### Dokument
========================================
Wie geht es weiter mit dem Klimaschutz in Hechingen? Stadträtin Almut Petersen möchte, dass die Energiewende in Hechinger Händen bleibt. Dutzende haben nun den Infoabend „Windkraft in Bürgerhand“ zur Gründung einer Hechinger Regionalgruppe besucht.
Wie ein schlechter Aprilscherz glich für viele Hechinger die Mitteilung der Stuttgarter Stadtwerke Mitte September, dass diese den Zuschlag einer Ausschreibung des Fürstenhauses Hohenzollern für den Bau einer Anlage mit acht Windrädern entlang der Gemeindegrenzen von Grosselfingen, Haigerloch, Rangendingen und Hechingen erhalten haben. Eine Beteiligung der Hechinger Bürger am Projekt – Fehlanzeige. Stadträtin Almut Petersen (Bunte Liste) möchte die Energiewende künftig mit den Hechingern vorantreiben und lud am Montagabend zu einer Infoveranstaltung mit der Teckwerke Bürgerenergie aus Kirchheim unter Teck zur Bildung einer Regionalgruppe in die Stadthalle ein. Unsere Redaktion liefert Antworten auf die wichtigsten Fragen.
========================================
### Ausgangsdaten

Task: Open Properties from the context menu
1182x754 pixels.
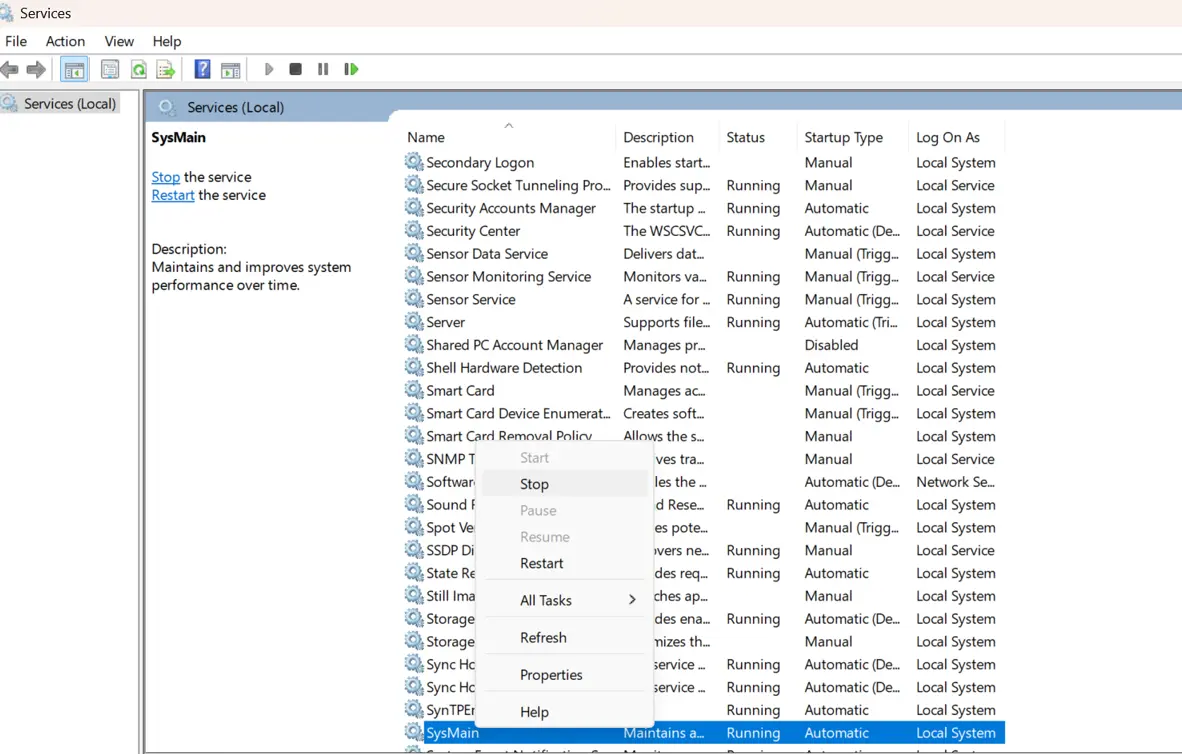Action: 551,675
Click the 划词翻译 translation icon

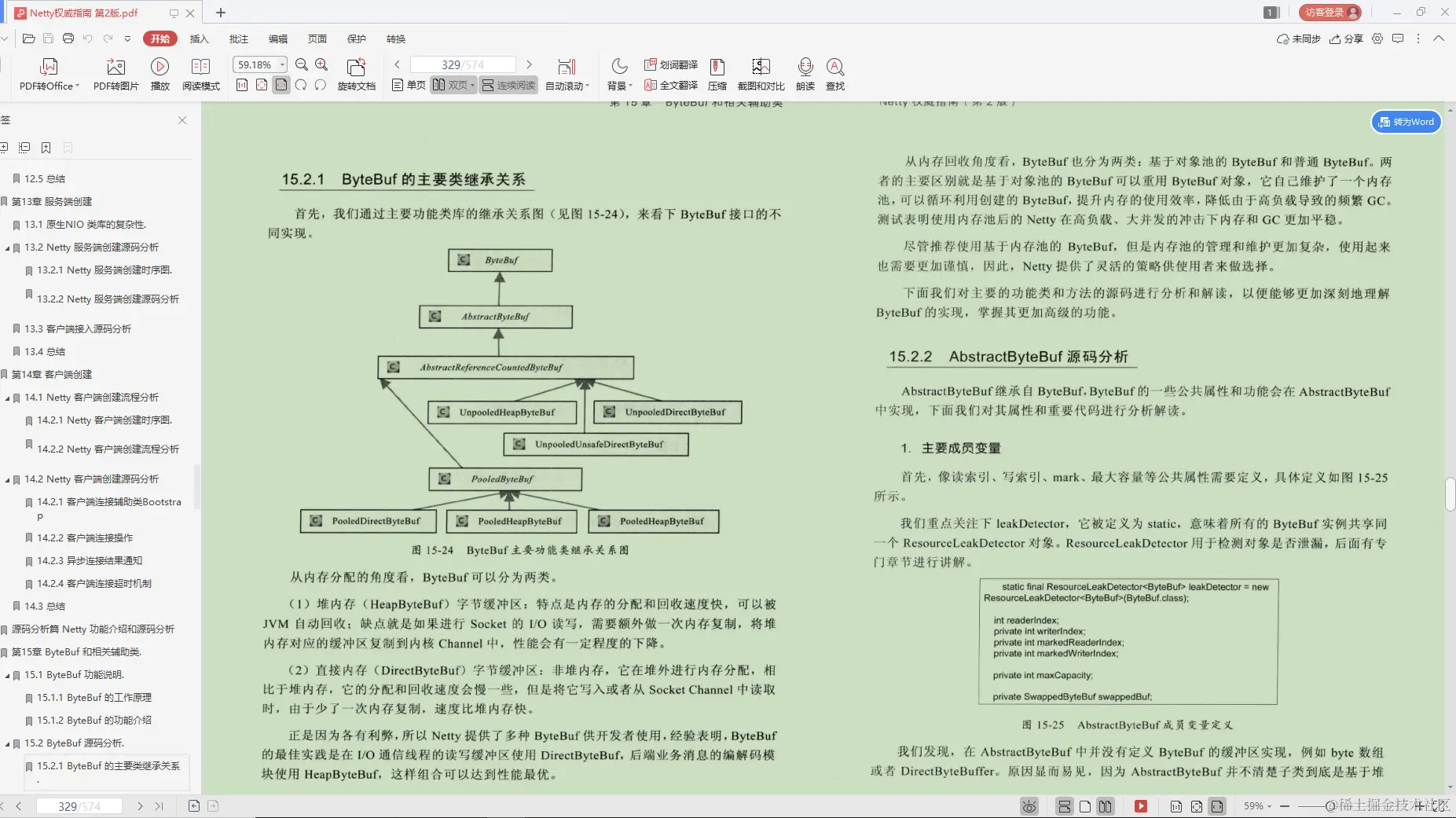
========================================
### Kurze Aufgabe 1
Überarbeite den Artikel über die Windkraft in Hechingen ab „Wie ein schlechter“ und weiter bis einschließlich „die wichtigsten Fragen.“, indem du „Stadthalle“ durch „Festhalle“ ersetzt, und gib diesen Abschnitt wieder.
### Kurze Aufgabe 2
Führe den Artikel über die Windkraft in Hechingen im Anschluss an seinen letzten Satz weiter.

### Erwartete Ausgabe 1
Wie ein schlechter Aprilscherz glich für viele Hechinger die Mitteilung der Stuttgarter Stadtwerke Mitte September, dass diese den Zuschlag einer Ausschreibung des Fürstenhauses Hohenzollern für den Bau einer Anlage mit acht Windrädern entlang der Gemeindegrenzen von Grosselfingen, Haigerloch, Rangendingen und Hechingen erhalten haben. Eine Beteiligung der Hechinger Bürger am Projekt – Fehlanzeige. Stadträtin Almut Petersen (Bunte Liste) möchte die Energiewende künftig mit den Hechingern vorantreiben und lud am Montagabend zu einer Infoveranstaltung mit der Teckwerke Bürgerenergie aus Kirchheim unter Teck zur Bildung einer Regionalgruppe in die Festhalle ein. Unsere Redaktion liefert Antworten auf die wichtigsten Fragen.

### Erwartete Ausgabe 2
Wie lief die Infoveranstaltung ab?
Der Abend stand unter dem Motto „Windkraft in Bürgerhand“. Almut Petersen, Mitgründerin der Hechinger Gemeinschaftsanlagen GbR, hat die Teckwerke Bürgerenergie Genossenschaft und deren Vorstandsmitglied Felix Denzlinger eingeladen. Die Teckwerke Bürgerenergie Genossenschaft bringt Erfahrung für die Planung, Umsetzung und den Betrieb – vor allem von Windkraft und PV-Anlagen – mit. Mit ein Ziel der Infoveranstaltung war die Initiierung einer Hechinger Regionalgruppe.
Was sind die Aufgaben einer Regionalgruppe?
„Die Mitglieder einer Regionalgruppe setzen sich vor Ort für die Energiewende ein. Mir ist es ein Anliegen, dass die Hechinger auch von den Klimaschutzmaßnahmen vor Ort profitieren und nicht nur mit den Begleiterscheinungen leben müssen“, spricht Petersen vielen Bürgern aus dem Herzen. Weiter auf der Agenda: In der Regionalgruppe solle neben Windkraftprojekten neue Bürgersolar- und Mieterstromprojekte – bisher von der Gemeinschaftsanlagen Hechingen GbR geplant – umgesetzt werden. Für Petersen hat dazu die Umsetzung des Klimaschutzkonzeptes der Stadt Hechingen – jüngst im Gemeinderat verabschiedet – höchste Priorität. Dort festgehaltene Maßnahmen sehen unter anderem eine Solardachoffensive oder Bike- und Carsharing-Projekte vor.
Warum reicht die Gemeinschaftsanlagen Hechingen GbR dafür nicht aus?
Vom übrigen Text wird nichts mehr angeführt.